I got Clair puppy a Volleyball!She adores it.I had to show her how to push it around with her muzzle.It seems to have helped her biting & chewing.She is about 15 weeks old now.Pig ears & feet are pretty good too.I have used them in the past with my other Standards.Bitter Apple spray works on some dogs,You spray it on your clothes,shoes furniture everyday,if they get it in their mouth they don't like it.Except Clair puppy she doesn't care!LOL


----------



## Myleen (Apr 30, 2016)

Steffie said:


> I got Clair puppy a Volleyball!She adores it.I had to show her how to push it around with her muzzle.It seems to have helped her biting & chewing.She is about 15 weeks old now.Pig ears & feet are pretty good too.I have used them in the past with my other Standards.Bitter Apple spray works on some dogs,You spray it on your clothes,shoes furniture everyday,if they get it in their mouth they don't like it.Except Clair puppy she doesn't care!LOL


Never would have thought of a volleyball! lol. I think we have one in the basement! I'll have to check it out! 

I bought something from the pet store, sprayed Tobys leash...didn't matter, he didn't care. lol


----------



## sidewinder (Feb 3, 2016)

My Scottie pups have always had an unusual toy that is a favorite. It is a 1 gallon juice jug. I throw away the lid and the little collar, rinse it out, and give it to the pups. They love it...chase it all over. It will skid and roll, but not the same as a ball. ANd they can carry it around by the spout. Eventually, the thing will get mashed once somebody figures out how to bite it in the middle, but there is a steady supply at our house. Free toy! 
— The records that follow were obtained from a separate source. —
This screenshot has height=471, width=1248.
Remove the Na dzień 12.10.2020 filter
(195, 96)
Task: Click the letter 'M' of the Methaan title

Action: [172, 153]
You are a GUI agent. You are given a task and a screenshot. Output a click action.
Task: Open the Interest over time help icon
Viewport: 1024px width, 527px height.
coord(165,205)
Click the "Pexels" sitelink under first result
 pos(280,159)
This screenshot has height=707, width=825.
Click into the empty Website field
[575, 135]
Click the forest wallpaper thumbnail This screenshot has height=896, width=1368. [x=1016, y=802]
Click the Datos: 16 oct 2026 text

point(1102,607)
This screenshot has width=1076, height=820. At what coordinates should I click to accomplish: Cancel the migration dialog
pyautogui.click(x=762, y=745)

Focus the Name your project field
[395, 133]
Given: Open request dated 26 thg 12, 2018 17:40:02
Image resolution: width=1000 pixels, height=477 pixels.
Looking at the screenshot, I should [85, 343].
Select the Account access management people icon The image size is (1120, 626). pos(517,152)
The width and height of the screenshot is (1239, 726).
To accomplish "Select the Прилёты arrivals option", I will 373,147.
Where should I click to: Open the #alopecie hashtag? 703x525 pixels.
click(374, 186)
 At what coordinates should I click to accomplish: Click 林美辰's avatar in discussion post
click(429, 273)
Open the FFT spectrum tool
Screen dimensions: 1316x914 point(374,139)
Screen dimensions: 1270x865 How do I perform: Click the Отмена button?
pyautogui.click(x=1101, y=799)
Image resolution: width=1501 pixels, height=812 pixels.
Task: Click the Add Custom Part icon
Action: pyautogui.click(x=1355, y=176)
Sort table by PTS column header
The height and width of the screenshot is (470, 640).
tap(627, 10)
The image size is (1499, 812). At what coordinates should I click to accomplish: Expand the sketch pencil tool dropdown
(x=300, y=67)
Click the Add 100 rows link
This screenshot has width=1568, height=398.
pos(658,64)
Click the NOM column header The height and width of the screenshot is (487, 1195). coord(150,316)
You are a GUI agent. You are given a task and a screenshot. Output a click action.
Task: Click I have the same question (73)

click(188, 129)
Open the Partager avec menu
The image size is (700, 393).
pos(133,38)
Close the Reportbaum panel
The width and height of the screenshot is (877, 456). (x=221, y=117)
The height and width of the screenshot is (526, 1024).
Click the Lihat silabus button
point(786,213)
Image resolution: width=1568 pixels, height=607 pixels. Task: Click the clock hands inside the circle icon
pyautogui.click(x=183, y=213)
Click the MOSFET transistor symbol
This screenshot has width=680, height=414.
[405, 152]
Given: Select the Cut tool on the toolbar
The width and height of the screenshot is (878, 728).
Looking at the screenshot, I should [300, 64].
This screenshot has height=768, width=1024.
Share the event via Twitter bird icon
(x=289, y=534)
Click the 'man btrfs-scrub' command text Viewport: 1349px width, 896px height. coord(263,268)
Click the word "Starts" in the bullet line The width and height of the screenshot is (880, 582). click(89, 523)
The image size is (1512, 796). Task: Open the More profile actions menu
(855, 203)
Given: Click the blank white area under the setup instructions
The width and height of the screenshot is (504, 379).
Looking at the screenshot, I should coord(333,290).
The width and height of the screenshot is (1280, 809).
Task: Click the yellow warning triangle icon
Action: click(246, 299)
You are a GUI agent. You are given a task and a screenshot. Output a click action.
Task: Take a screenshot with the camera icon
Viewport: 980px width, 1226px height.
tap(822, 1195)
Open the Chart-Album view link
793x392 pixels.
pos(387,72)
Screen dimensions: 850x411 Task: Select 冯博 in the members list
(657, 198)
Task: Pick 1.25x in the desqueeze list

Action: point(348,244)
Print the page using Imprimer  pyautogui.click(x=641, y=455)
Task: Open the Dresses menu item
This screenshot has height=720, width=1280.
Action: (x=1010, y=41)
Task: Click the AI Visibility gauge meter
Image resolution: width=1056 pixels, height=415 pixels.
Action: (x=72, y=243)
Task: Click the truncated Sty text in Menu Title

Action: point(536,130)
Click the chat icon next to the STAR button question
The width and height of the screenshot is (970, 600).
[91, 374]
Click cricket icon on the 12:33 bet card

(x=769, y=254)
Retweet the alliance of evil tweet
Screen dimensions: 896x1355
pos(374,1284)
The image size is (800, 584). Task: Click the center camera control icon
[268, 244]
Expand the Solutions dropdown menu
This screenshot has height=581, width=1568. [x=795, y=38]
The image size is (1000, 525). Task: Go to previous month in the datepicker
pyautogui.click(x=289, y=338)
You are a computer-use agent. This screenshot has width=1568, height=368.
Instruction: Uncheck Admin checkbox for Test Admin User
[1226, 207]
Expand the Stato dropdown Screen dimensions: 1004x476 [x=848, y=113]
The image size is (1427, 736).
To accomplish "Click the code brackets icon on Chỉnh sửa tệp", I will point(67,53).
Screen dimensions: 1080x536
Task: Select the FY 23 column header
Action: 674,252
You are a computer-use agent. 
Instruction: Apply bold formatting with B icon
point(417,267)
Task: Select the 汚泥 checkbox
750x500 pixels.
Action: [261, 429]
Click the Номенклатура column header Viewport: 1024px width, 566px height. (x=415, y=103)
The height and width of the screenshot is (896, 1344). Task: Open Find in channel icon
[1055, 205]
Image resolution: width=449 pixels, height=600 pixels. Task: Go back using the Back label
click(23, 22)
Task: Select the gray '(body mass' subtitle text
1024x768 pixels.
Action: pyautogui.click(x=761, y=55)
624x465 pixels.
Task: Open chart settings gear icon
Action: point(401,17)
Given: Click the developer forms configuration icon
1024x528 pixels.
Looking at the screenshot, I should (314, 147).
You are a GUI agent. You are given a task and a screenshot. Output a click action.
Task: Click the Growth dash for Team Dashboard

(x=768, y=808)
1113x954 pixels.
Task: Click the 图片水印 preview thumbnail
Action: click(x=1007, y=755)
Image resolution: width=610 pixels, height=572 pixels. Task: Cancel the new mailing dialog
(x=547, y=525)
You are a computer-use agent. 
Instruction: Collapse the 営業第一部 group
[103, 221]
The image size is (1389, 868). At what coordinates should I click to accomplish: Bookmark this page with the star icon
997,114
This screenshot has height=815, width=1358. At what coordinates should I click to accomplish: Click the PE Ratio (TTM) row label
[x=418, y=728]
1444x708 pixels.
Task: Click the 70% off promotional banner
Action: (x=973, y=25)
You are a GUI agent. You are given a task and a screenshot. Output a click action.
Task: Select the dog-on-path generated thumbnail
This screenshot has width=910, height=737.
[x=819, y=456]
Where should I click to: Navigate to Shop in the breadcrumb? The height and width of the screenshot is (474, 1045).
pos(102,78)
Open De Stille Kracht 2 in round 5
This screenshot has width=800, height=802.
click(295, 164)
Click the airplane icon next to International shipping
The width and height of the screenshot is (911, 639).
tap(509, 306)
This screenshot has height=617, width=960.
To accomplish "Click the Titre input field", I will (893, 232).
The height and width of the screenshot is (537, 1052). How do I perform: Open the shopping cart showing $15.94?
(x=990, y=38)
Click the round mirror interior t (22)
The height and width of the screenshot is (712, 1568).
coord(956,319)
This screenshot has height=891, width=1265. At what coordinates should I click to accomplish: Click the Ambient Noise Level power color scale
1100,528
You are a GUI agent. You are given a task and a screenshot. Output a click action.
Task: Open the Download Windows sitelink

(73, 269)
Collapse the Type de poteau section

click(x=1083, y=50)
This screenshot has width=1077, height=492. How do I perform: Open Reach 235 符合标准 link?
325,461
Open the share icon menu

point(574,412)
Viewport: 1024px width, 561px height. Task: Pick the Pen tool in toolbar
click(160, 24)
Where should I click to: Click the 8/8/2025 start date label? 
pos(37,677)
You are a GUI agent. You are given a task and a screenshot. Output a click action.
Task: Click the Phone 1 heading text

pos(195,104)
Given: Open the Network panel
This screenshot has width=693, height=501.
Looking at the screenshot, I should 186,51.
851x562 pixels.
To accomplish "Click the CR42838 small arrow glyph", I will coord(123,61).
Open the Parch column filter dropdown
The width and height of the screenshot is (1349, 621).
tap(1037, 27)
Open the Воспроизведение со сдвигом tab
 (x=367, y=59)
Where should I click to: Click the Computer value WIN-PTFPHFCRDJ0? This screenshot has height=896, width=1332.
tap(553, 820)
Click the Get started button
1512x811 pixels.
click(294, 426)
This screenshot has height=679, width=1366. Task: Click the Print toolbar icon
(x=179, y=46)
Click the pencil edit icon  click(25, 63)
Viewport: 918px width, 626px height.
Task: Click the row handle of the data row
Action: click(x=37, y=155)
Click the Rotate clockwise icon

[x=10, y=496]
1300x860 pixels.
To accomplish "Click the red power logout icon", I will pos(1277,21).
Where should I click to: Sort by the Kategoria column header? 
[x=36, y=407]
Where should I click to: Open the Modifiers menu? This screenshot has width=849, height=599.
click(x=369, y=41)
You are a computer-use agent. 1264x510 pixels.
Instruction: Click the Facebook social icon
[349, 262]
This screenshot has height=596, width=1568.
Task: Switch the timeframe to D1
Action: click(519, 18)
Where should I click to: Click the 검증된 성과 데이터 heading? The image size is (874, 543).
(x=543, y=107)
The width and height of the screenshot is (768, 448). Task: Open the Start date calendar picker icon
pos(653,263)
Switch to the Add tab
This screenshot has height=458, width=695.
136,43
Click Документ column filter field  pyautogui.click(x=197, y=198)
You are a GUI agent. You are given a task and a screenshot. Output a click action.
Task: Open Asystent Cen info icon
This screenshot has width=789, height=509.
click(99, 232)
We will see if the spoo pup likes it, too.

BTW, my dogs' yard is all concrete, so it's easy to push a big toy like this, or a ball around and run really fast after it! And it makes lots of noise, which is a big plus!:bounce:


----------



## Myleen (Apr 30, 2016)

sidewinder said:


> My Scottie pups have always had an unusual toy that is a favorite. It is a 1 gallon juice jug. I throw away the lid and the little collar, rinse it out, and give it to the pups. They love it...chase it all over. It will skid and roll, but not the same as a ball. ANd they can carry it around by the spout. Eventually, the thing will get mashed once somebody figures out how to bite it in the middle, but there is a steady supply at our house. Free toy!
> 
> We will see if the spoo pup likes it, too.
> 
> BTW, my dogs' yard is all concrete, so it's easy to push a big toy like this, or a ball around and run really fast after it! And it makes lots of noise, which is a big plus!:bounce:


I've seen this!! A neighbor of mine down the street has a yellow lab. She plays with a plastic jug a lot! And yes, she chased it all over...tail wagging away as she ran around the year. Awesome!!


----------